(Beginning of SOURCE DATA)

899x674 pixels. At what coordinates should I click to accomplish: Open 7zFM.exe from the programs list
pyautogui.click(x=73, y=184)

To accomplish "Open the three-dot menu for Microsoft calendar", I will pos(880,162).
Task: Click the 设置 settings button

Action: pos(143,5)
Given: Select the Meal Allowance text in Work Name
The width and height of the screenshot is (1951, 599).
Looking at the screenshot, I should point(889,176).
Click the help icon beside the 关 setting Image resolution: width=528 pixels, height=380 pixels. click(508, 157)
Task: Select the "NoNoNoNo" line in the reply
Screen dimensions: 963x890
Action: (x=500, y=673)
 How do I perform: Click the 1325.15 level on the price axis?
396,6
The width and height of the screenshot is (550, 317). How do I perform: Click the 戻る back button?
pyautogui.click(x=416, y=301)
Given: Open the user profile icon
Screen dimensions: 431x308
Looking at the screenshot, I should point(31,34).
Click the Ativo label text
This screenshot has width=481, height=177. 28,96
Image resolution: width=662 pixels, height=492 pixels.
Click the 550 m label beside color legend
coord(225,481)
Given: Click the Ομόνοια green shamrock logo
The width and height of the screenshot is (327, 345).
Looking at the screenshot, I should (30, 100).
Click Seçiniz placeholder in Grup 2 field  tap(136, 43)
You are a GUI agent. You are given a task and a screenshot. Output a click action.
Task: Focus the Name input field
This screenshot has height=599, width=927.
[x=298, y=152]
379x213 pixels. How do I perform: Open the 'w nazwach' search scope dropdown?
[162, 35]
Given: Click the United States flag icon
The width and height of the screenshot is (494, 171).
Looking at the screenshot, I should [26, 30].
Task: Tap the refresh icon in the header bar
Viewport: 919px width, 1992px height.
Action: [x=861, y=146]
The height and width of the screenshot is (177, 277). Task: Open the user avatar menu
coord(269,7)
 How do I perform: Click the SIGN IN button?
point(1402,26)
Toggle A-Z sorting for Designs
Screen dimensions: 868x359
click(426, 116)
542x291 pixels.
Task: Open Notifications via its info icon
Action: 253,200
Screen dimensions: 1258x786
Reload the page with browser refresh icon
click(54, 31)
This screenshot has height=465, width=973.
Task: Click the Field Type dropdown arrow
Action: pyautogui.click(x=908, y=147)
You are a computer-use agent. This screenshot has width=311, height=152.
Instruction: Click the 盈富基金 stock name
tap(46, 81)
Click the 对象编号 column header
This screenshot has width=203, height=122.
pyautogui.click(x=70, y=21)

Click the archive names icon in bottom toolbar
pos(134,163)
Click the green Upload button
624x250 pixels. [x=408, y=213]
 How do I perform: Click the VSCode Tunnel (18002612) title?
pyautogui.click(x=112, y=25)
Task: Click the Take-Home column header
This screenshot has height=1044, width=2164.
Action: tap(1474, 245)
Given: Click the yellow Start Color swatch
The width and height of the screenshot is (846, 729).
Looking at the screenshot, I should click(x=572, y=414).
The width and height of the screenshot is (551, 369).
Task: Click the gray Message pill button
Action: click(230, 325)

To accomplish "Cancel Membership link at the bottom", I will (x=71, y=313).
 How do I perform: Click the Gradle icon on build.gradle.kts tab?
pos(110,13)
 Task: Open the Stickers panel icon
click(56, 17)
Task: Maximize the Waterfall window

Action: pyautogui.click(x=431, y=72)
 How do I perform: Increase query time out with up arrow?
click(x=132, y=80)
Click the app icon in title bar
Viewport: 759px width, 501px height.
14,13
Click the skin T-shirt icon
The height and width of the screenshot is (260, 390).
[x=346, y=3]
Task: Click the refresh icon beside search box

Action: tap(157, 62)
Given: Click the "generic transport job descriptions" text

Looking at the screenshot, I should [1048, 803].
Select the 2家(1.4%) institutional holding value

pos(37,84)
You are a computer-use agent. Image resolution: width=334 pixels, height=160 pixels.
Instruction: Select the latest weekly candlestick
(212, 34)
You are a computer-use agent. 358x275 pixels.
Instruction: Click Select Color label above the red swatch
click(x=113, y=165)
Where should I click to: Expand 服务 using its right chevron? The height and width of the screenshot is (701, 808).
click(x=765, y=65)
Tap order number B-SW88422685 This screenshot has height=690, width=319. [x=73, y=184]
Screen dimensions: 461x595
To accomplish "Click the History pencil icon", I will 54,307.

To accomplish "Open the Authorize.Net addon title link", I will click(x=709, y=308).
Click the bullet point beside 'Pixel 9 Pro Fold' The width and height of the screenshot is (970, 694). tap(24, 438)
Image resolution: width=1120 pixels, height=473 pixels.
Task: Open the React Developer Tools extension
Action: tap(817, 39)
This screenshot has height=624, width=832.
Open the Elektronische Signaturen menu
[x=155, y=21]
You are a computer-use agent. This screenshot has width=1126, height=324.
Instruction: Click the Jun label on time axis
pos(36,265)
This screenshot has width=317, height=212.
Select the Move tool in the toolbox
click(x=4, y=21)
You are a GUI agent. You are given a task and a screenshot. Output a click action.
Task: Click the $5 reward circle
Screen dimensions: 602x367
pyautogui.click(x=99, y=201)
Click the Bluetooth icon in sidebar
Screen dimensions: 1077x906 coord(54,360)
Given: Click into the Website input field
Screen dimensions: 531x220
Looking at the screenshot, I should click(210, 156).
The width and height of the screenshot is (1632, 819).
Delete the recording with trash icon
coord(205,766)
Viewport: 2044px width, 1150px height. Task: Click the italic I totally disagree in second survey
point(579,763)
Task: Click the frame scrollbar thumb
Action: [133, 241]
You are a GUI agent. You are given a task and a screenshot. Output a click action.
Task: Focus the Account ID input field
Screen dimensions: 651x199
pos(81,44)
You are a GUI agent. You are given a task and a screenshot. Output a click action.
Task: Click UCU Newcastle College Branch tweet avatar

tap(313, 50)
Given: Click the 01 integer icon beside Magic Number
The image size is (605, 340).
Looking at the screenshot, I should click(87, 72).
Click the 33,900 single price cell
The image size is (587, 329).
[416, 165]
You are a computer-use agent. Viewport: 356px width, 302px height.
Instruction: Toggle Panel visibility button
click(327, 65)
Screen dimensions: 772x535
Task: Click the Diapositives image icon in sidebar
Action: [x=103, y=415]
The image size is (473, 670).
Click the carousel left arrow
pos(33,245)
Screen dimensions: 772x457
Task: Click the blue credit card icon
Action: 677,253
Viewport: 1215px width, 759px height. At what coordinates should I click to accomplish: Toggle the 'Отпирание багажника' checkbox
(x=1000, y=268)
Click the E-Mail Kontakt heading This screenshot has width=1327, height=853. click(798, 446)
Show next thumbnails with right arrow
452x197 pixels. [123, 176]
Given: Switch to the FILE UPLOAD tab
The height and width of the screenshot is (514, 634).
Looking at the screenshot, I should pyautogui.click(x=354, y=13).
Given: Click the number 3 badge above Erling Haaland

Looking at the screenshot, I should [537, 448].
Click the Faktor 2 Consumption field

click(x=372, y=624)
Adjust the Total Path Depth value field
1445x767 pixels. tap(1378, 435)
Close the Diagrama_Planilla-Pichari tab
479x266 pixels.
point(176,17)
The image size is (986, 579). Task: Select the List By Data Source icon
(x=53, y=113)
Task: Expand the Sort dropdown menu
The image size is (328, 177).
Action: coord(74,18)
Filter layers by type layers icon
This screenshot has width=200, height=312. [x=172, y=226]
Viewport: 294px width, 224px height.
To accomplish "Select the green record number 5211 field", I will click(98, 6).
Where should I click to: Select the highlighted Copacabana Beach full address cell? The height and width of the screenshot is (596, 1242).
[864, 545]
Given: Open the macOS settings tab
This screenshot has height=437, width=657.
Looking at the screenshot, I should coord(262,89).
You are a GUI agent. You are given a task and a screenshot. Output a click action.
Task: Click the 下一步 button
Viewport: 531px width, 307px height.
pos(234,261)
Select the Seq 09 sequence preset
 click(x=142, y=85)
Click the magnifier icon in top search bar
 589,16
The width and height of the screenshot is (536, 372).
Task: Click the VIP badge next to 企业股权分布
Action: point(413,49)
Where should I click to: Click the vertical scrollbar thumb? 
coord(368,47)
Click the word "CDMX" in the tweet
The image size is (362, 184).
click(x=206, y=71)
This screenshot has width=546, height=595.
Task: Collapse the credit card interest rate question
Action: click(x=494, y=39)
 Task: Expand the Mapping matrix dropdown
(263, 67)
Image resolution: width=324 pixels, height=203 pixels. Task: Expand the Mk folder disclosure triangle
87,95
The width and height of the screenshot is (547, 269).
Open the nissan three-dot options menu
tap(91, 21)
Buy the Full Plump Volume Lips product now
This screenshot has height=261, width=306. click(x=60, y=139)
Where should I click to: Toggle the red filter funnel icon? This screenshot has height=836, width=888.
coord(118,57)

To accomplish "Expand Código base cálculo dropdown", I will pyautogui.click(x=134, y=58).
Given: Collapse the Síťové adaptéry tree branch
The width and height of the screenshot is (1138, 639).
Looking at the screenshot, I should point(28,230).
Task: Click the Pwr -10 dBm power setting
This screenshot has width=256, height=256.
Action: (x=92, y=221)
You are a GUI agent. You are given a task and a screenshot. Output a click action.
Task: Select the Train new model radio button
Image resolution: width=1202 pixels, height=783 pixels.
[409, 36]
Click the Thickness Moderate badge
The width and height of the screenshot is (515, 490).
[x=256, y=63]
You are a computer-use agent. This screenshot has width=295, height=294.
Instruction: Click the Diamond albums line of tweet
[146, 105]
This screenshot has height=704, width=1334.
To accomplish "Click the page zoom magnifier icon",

(End of SOURCE DATA)

== TO DO ==
Using the entries above, state the number of lines that include "column". Add nothing else.

== FINAL ANSWER ==
2